[Opening Information supplied section]

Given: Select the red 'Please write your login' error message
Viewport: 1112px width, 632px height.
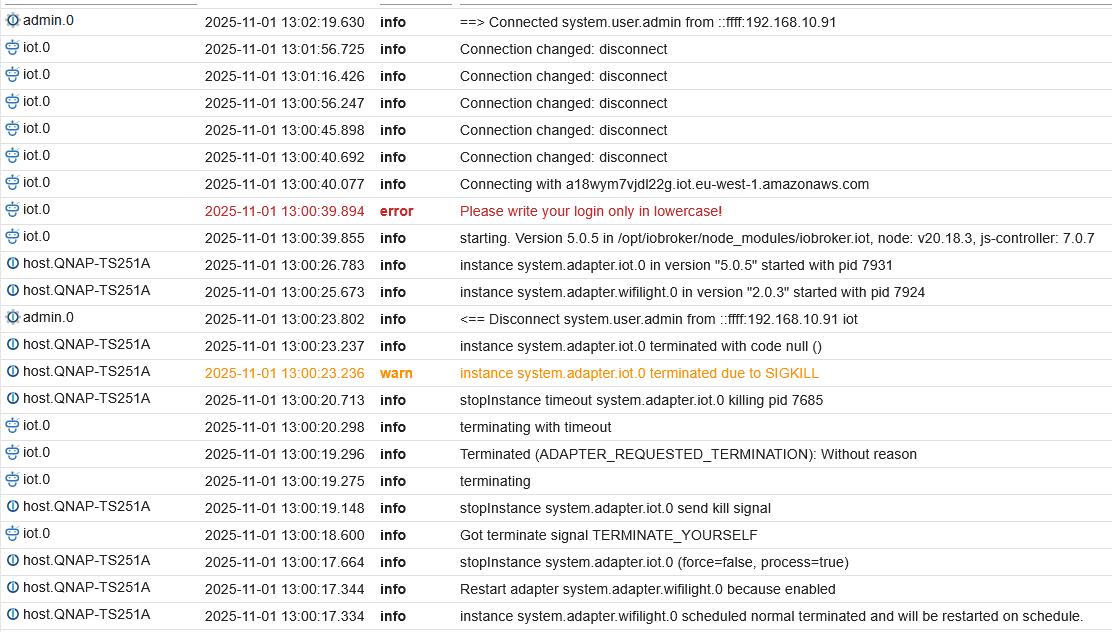Looking at the screenshot, I should tap(590, 211).
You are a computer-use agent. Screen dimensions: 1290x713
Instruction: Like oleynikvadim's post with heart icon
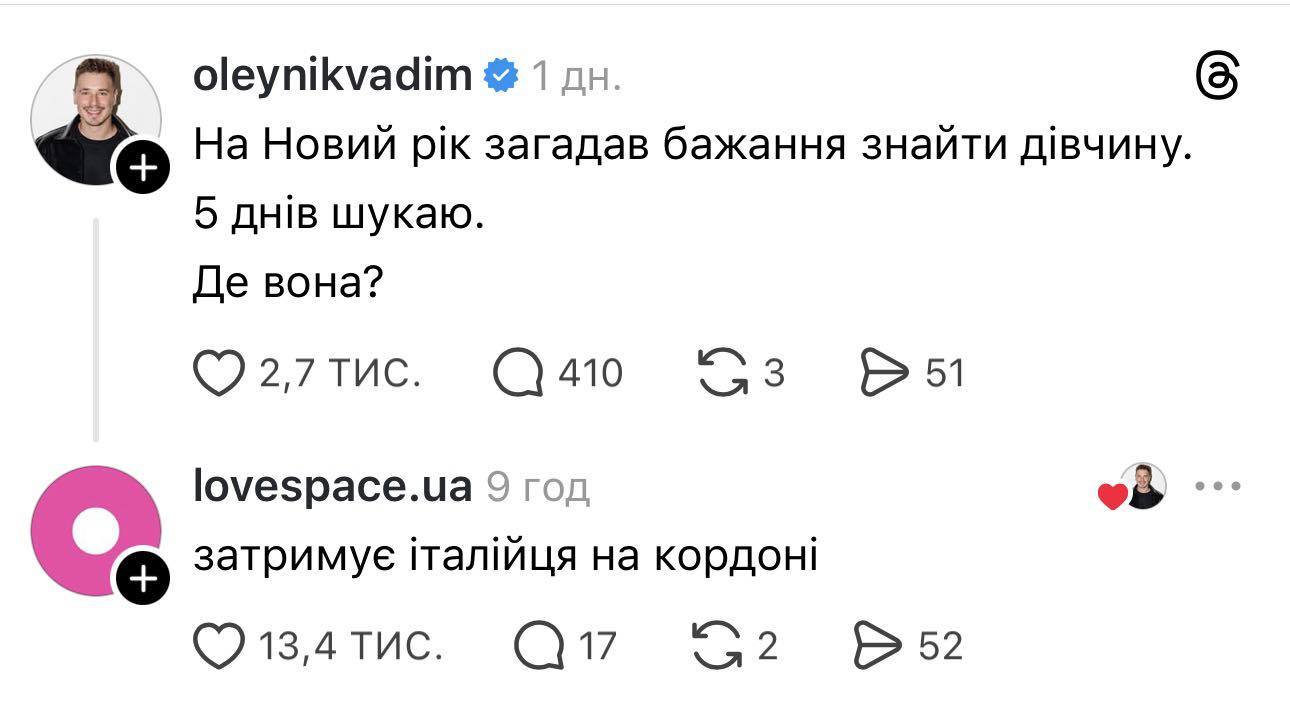coord(218,373)
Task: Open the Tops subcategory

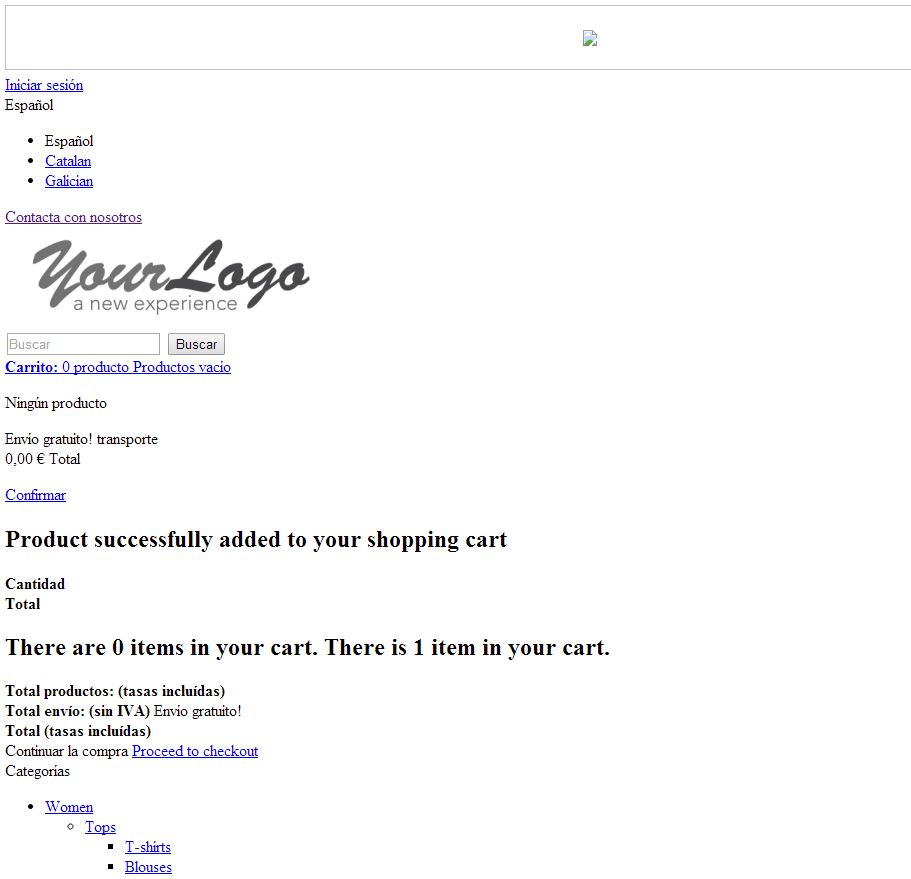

[Closing Information supplied section]

§ **Aim of the exercise**: Return, exactly as they appear, the lines from the line containing "You are a computer-use" through the end of the records above, both ends included, without pictures.

§ **Response for this exercise**:
You are a computer-use agent. Screen dimensions: 1290x713
Instruction: Like oleynikvadim's post with heart icon
coord(218,373)
Task: Open the Tops subcategory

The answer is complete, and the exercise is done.